İnsan olarak hayatta kamakla yetinmeliyiz. Bunun ötesine geçerek kendimizi aşmamız, değişip gelişmemiz gerekiyor.

Bunun için insan önce kendini bilmeli tanımalı, sonra kendi potansiyelini fark edip eksiklerini gidermeye çalışmalıdır.

Kimliğimiz ve kişiliğimiz varoluş nedenlerimizdir. Kimliğimiz ve kişiliğimiz en son şekillenmiş halimiz, karakter yapımızdır.

Kendimizi tanıdıkça kişiliğimiz gelişir, davranışlarımız değişir. Asıl mesele bilinçli olmak, kendi varlığımızı bulmaktır. Bilinçli yaşayarak hayatın tadını çıkarma düşüncesi bencillik değildir. İnsanca bir yaşamı sürdürme düşüncesidir.

Sağlam bir kişiliğimiz sağlıklı bir karakterimiz varsa, ilişkiler ‘bu doğrultuda yürütüldüğünde dışarıda olup bitenler her halleriyle görülecektir.

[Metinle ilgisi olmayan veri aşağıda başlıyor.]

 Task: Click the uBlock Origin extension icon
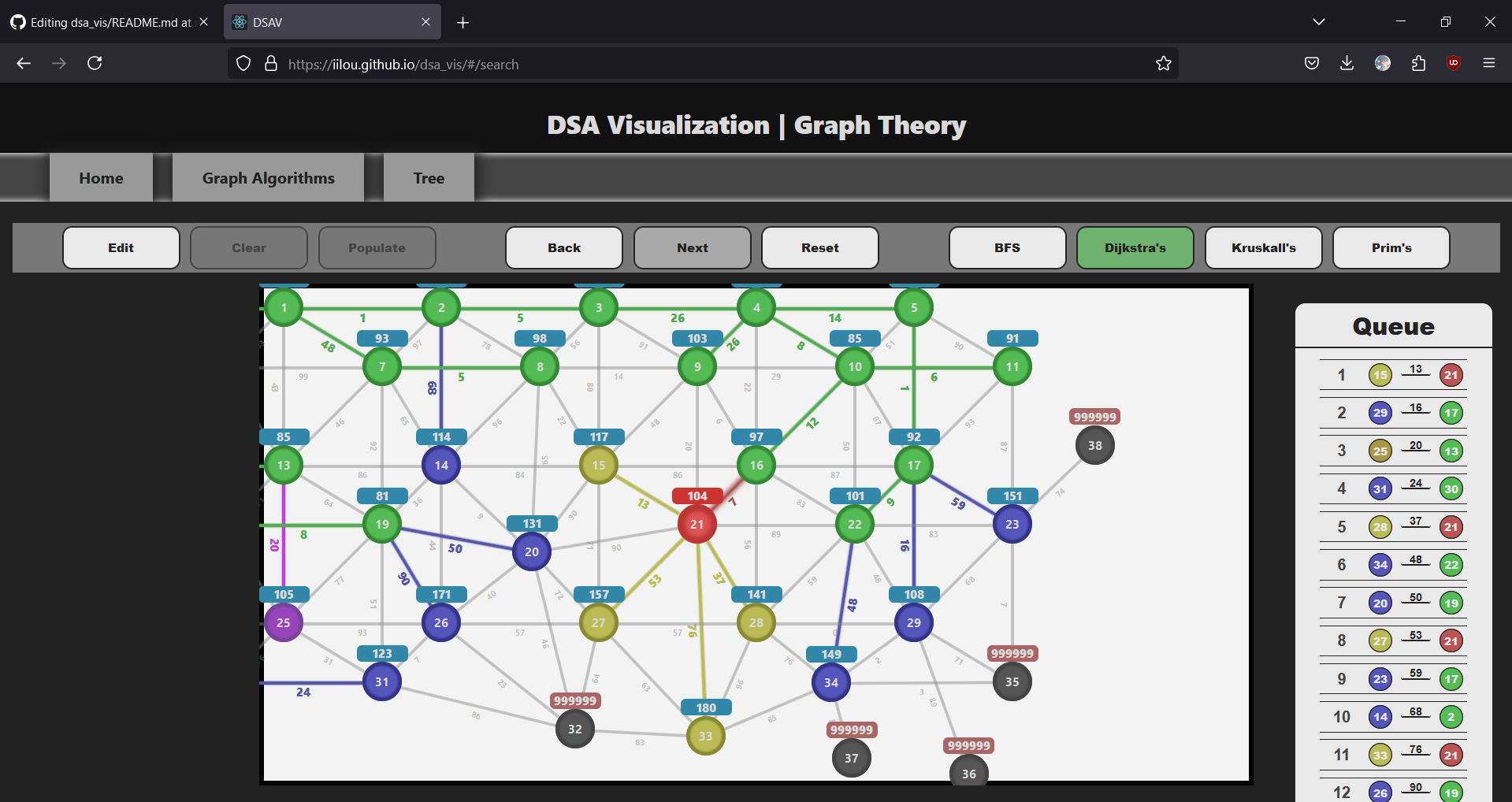click(1454, 63)
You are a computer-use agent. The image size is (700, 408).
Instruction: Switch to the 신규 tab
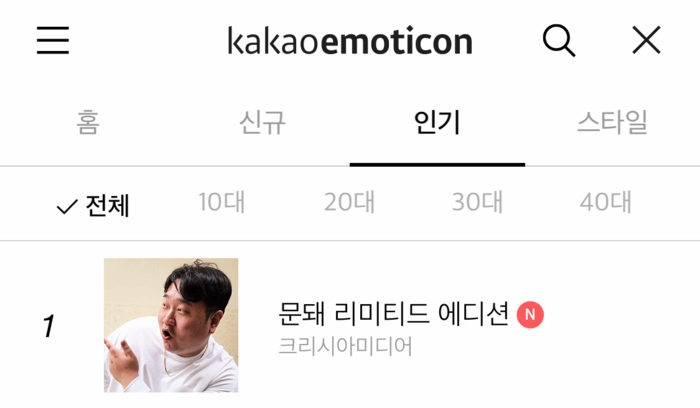[x=262, y=122]
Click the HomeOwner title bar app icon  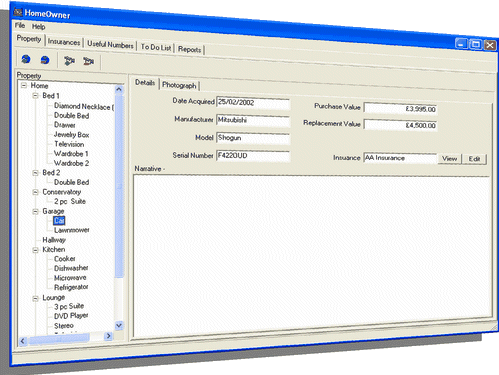pyautogui.click(x=18, y=12)
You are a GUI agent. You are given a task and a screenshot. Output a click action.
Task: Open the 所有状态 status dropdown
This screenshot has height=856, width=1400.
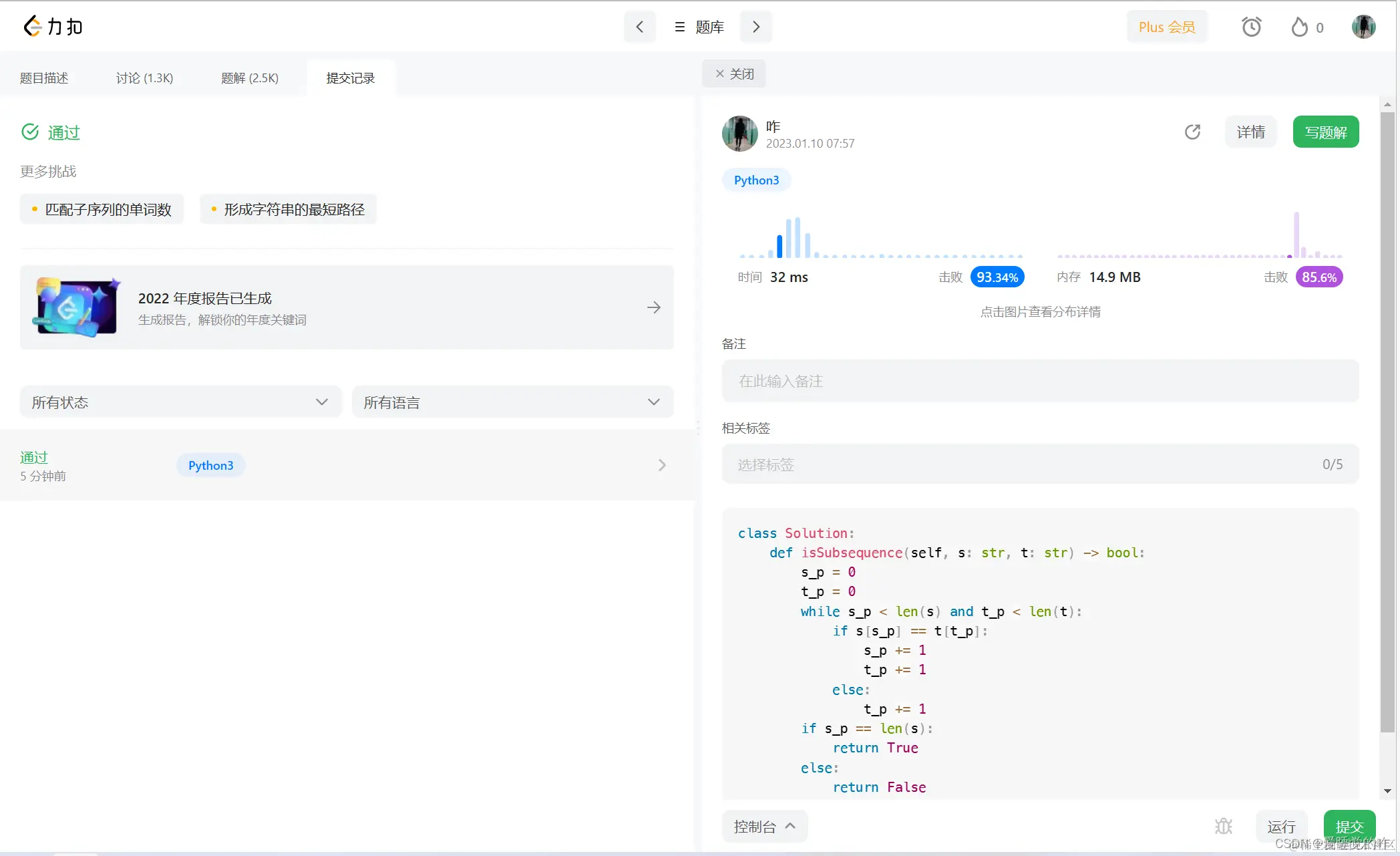pos(180,402)
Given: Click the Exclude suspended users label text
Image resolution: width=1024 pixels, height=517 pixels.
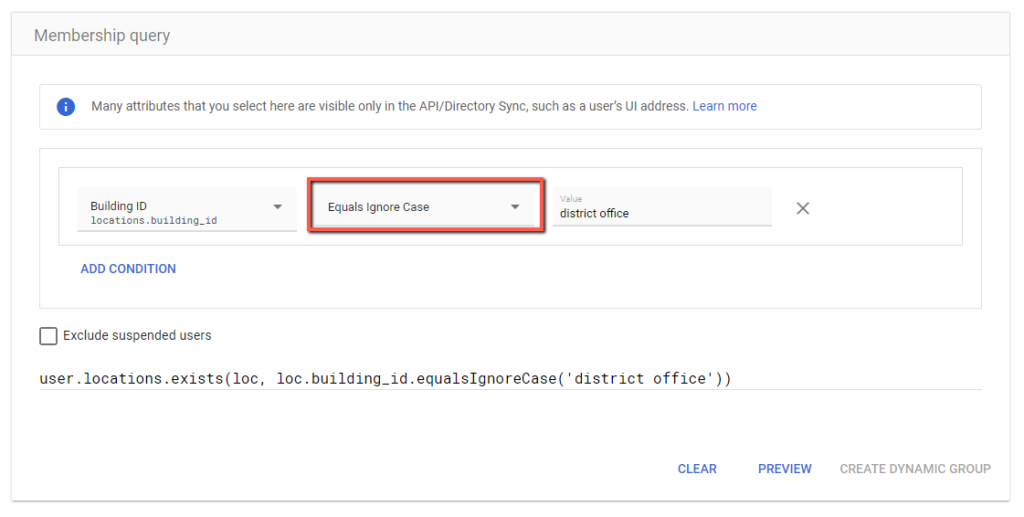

Görmek, bilmek ve olumlu yaklaşımlar beraberinde sevgiyi saygıyı da getirecektir. Aşağılama olmadan sevgi ve saygının yaşandığı ortamlarda hayatı devam ettirmek farklılığı ve gerçek yaşantıyı ortaya koymak olacaktır.

İnsan olarak yiyip, içmek karın doyurmak yetmez. Bunun ötesine geçerek insan olarak yaşantıyı sürdürmenin koşulları yaratılmalıdır. Böyle olunca herşey değişir, gelişir, güzelleşir, zenginleşir.

Değer yargıları yitirilmeden insan olmanın sorumluluğunu bilerek, karşıdaki kişiye değer ve ilham vererek yaşam sürdürüldüğünde dünya çok daha güzel olacaktır. Unutulmaması gereken insanlığa hizmet Hakk’a hizmet anlayışıdır. 

Kişi kendisine zaman zaman insan için insanlık için “bugün ne yaptım” diye sormalıdır. İnsanlık uğruna çaba ve çalışmalar arttığında hayat bir başka değer kazanacak, tembelliğe prim verilmeden sürekli üretim için çalıştığında yokluk ve yoksulluk yaşanmayacaktır.

Farklılık yaratabilmek çok değerlidir. Farklılık yaratanlar yarattığı farklılığı görülür kılacak olursa toplumda o oranda değişimler yaşanacaktır.

Fark ederek farkı bulmak… Birbirimize uymak. Birbirimizi her yönüyle olduğumuz gibi kabul edebilmek. Toplumdaki çeşitliliği değişim ve hayatın bir parçası olarak görebilmek… Demokratik doğrultuda değer yargılarını değiştirebilmek beklentimiz olmalıdır.

Bütün bunlara uyulduğunda insanlar arasındaki ilişkiler olumlu yönde değişecek ve gelişecektir.

Ruhumuza, insanlığımıza, inançlarımıza ipotek koymaya kalkanlar bulunabilir. Bu düşüncede olanlara asla fırsat verememek için kendimizi sorumlu tutmak yararlı olacaktır. “Uyanık olalım” diyen biri çıkarsa bunları anlamamız gerektiği bilinmelidir.

İçimize bakarak kendimizi bulmalıyız. Gerçekliği yaşayarak daha kaliteli bir yaşam kurmalıyız. Böyle olursa yarınlarımız bugünkü yaşantımızdan çok daha güzel olacaktır.